Selected text |
Segment Open

How do you find the vertex and intercepts for y = -2(x+1)^2 +7 ?

1 Answer
Jan 14, 2016

Explanation is given below.

Explanation:

Added by Tony BAdded by Tony B

The given problem is already in the vertex form.

color(blue)"The vertex form"

color(maroon)(y=a(x-h)^2+k)

Where (h,k) is the vertex.

Our problem
y=-2(x+1)^2+7
y=-2(x-(-1))^2+7

(h,k) = (-1,7)

The vertex is (-1,7)

Intercepts on x and y axes occur where the curve crosses them.

To find y intercept we need to plug in x=0

y=-2(0+1)^2+7
y=-2(1)+7
y=-2+7
y=5

The y-intercept is (0,5)

Segment Closed

Provided material |
Segment Open

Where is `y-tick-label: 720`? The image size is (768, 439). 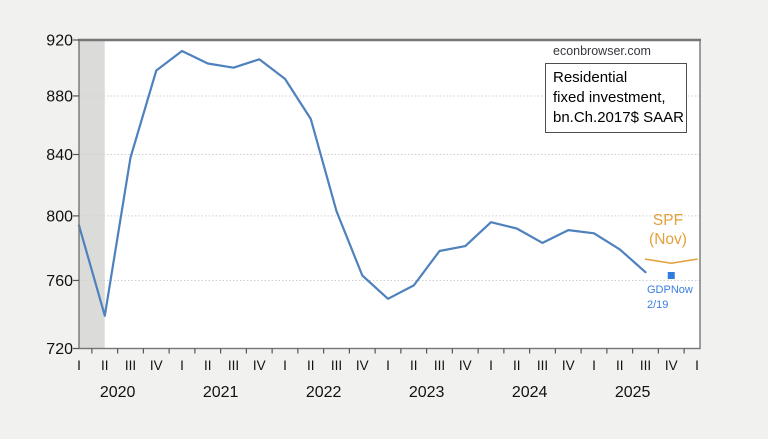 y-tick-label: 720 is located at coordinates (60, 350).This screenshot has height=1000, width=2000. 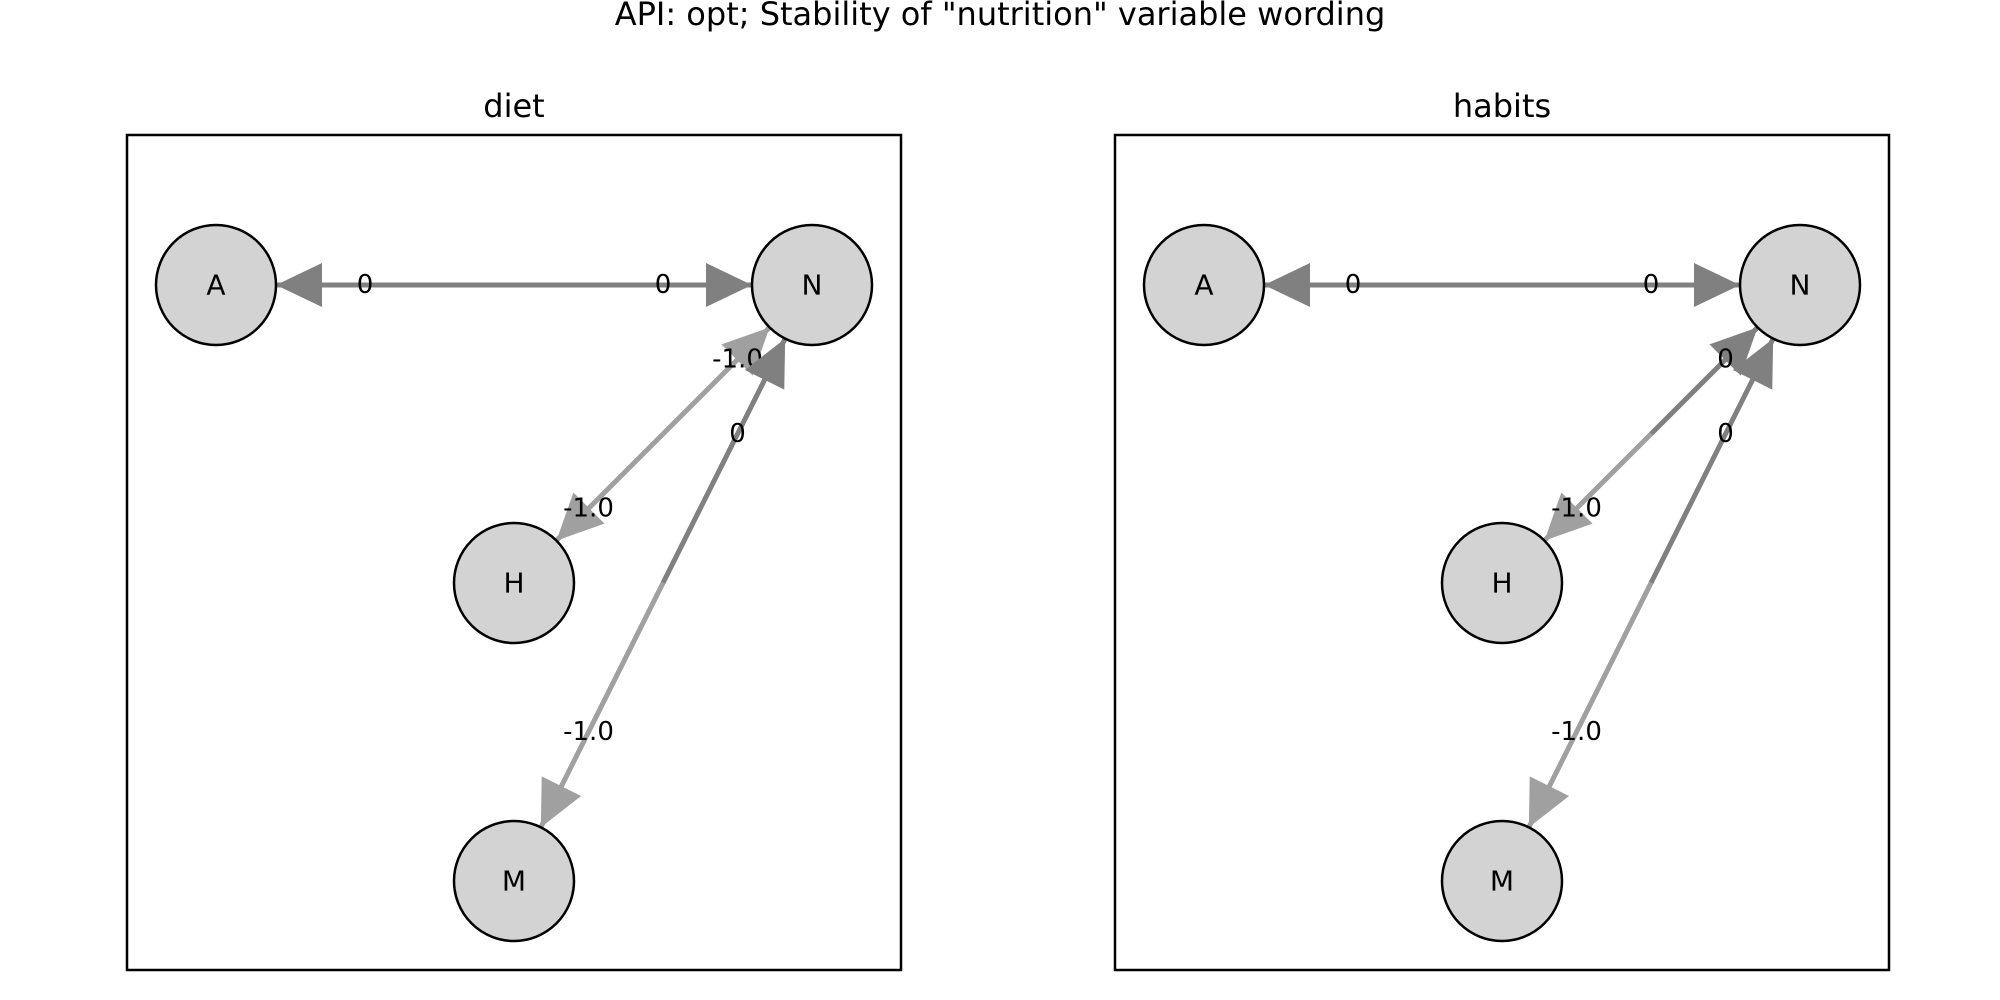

Segment Closed

Using the information |
1. In the vertex-and-intercepts answer, restate the passage from "Added by Tony BAdded" up to and including "is the vertex.", swapping "maroon" for "green".
2. Carry on writing the vertex-and-intercepts answer, starting right after its final line.

Answers to the exercises |
1.
Added by Tony BAdded by Tony B

The given problem is already in the vertex form.

color(blue)"The vertex form"

color(green)(y=a(x-h)^2+k)

Where (h,k) is the vertex.

2.
For finding x-intercepts, we need to plug in y=0

0=-2(x+1)^2+7
Subtract 7 from both ends and isolating the term containing x
-7 = -2(x+1)^2

Let us rewrite it as -2(x+1)^2=-7 It looks better to when the variable is kept of the left side of the equation.

-2(x+1)^2=-7 dividing by -2 on both sides isolates (x+1)^2

We get

(x+1)^2=7/2

Take square root on both the sides we get

sqrt((x+1)^2) = +-sqrt(7/2)
x+1 = +-sqrt(7/2)

Subtract 1 from both sides to solve for x

x=-1+-sqrt(7/2)

The x-intercepts are (-1+sqrt(7/2)) and (-1-sqrt(7/2))